Where this does make a difference is with the Witness Disk in Cluster (the old term would be Quorum disk). As we are not replicating the Persistent Reservation, the Cluster Enabler for Recoverpoint software cannot support a Quorum mode with Witness Disk, we are advising to use a Quorum model without Witness, or with a Fileshare Witness. This is inline with Microsoft recommendation for multi-site clustering.
In a VPLEX, the disk is "presented" to the local cluster node, so the Persistent Reservation is on the actual disk. This makes it possible to choose a Quorum model with Witness disk in a multi-site cluster on VPLEX. However we still maintain the recommendation, same as Microsoft's, to use a Fileshare Witness in multi-site clustering.
For completeness, I must add that the Cluster Enabler for SRDF (SRDF/CE) also supports a witness disk, whereas Cluster Enabler for MirrorView (MV/CE) is like RP/CE and does not support a witness disk.
So far the response to your previous question.
Now response to your latest post:
You are absolutely right; Cluster Enabler for Recoverpoint will manage this in RP-Consistency groups, and you do have a custom resource in each of your Application Groups in cluster.
However it will not have a custom resource for each disk, one custom resource for the group. So if your application uses more than one disk, then you will have multiple disks in the cluster group, all dependent on one custom resource. This custom resource will have all the info of the Recoverpoint consistency group (which in its turn then has multiple disks)

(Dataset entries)
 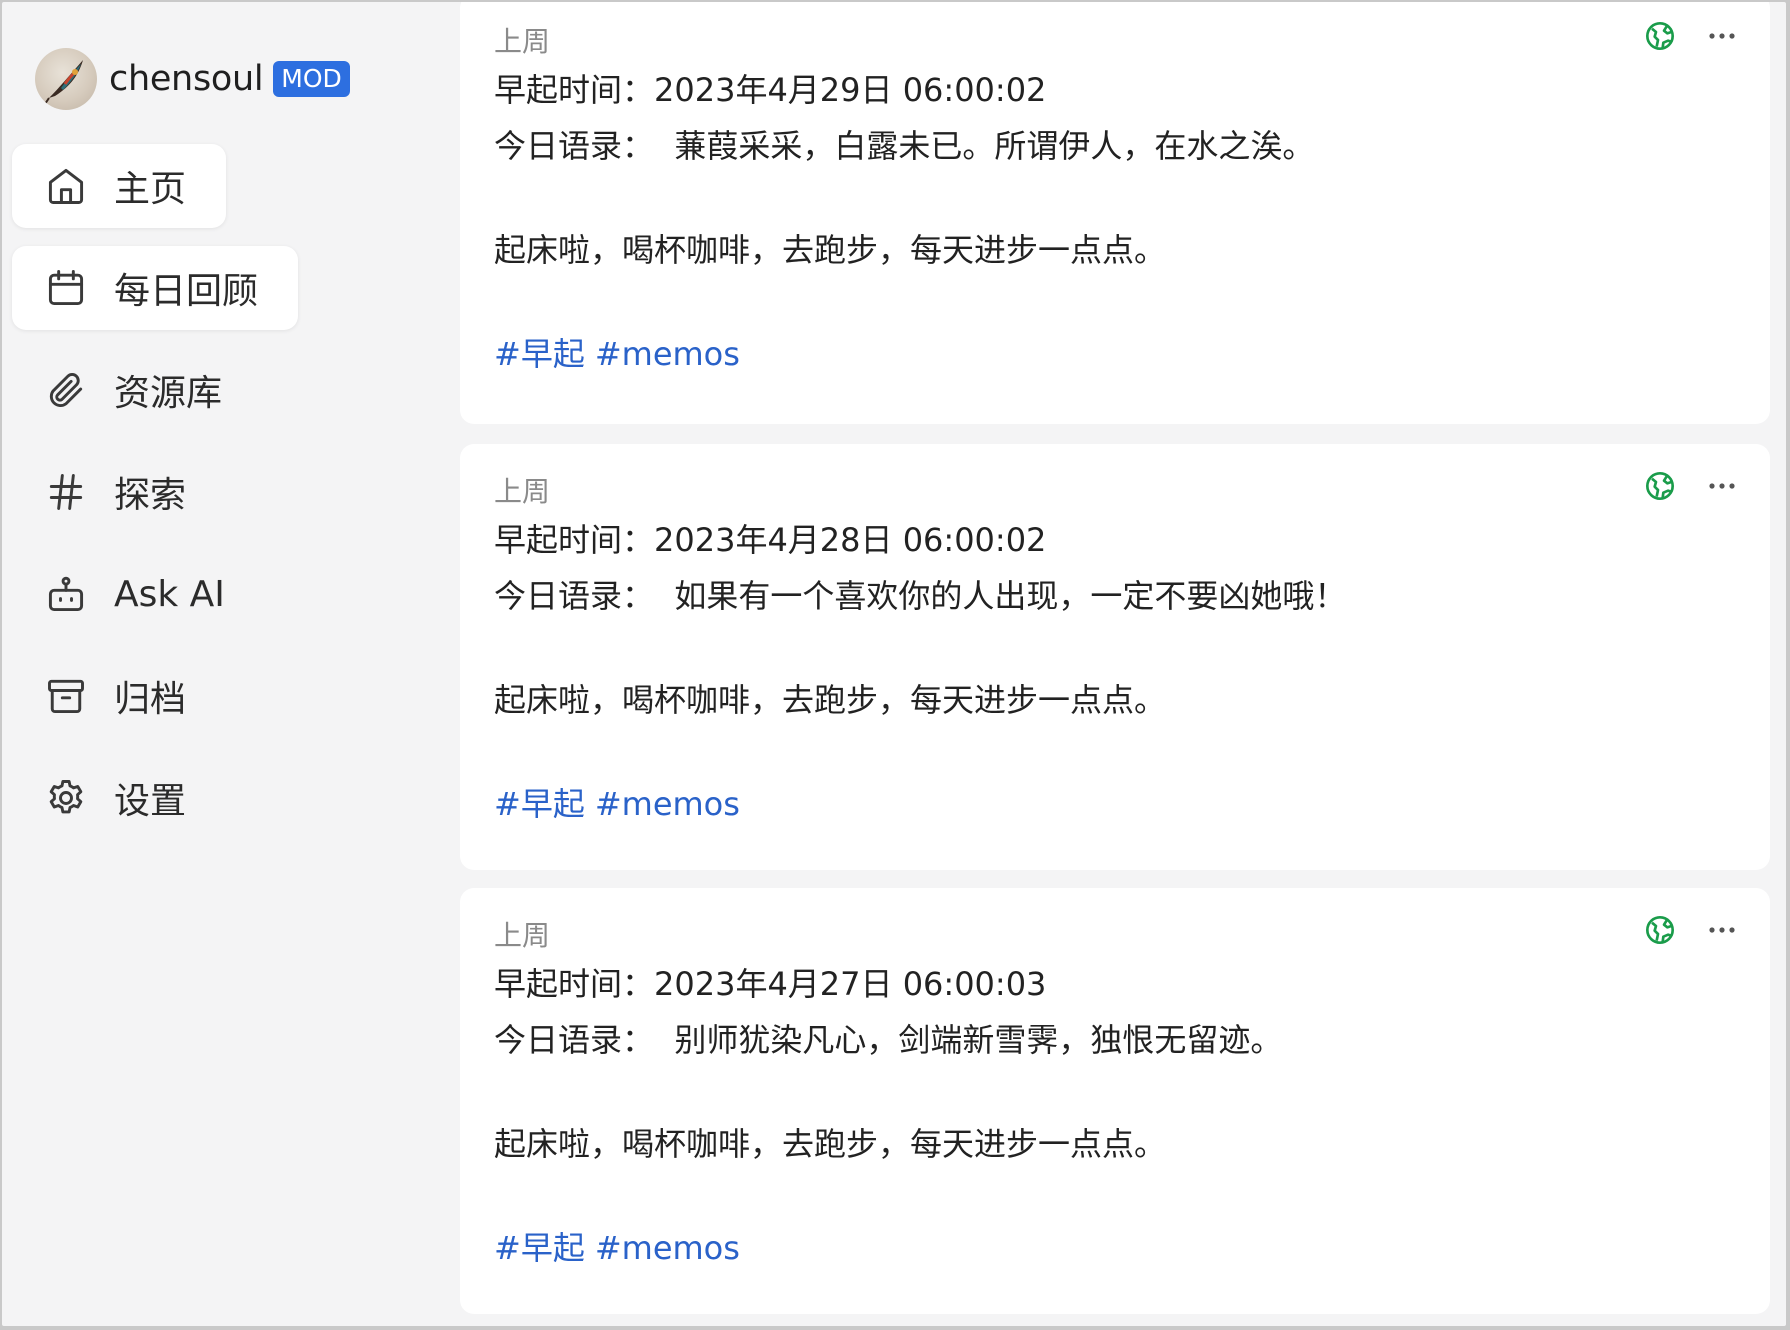 I want to click on memo-wake-line: 早起时间：2023年4月28日 06:00:02, so click(x=770, y=540).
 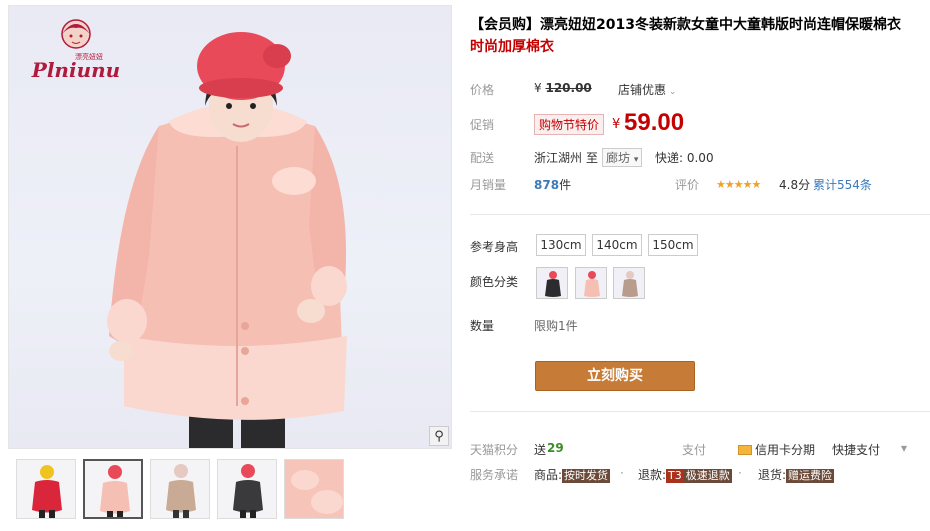 What do you see at coordinates (482, 90) in the screenshot?
I see `price-label: 价格` at bounding box center [482, 90].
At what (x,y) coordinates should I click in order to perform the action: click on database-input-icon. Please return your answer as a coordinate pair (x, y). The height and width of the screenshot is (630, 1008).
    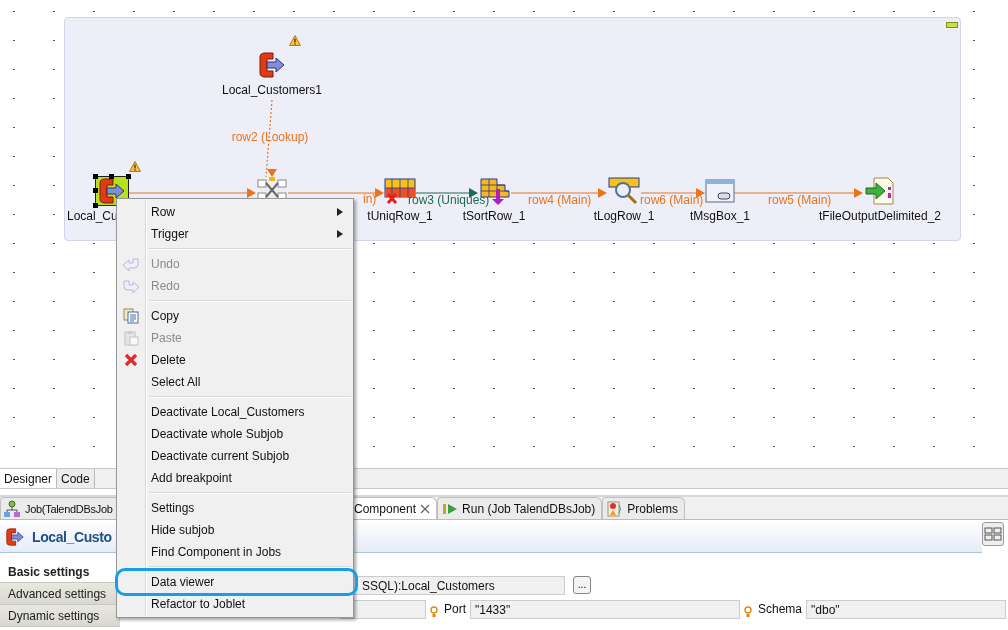
    Looking at the image, I should click on (15, 537).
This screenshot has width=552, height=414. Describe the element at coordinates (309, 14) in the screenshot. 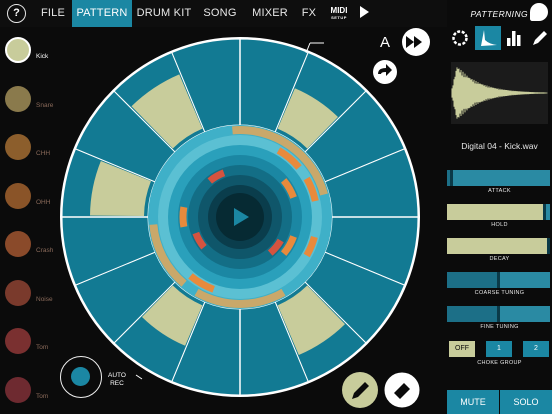

I see `menu-fx: FX` at that location.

EXERCISE: According to the clustering text, which Cluster Enabler is like RP/CE in not supporting a witness disk? The dataset entries are separate from the clustering text.

SOLUTION TO THE PROBLEM: Cluster Enabler for MirrorView (MV/CE).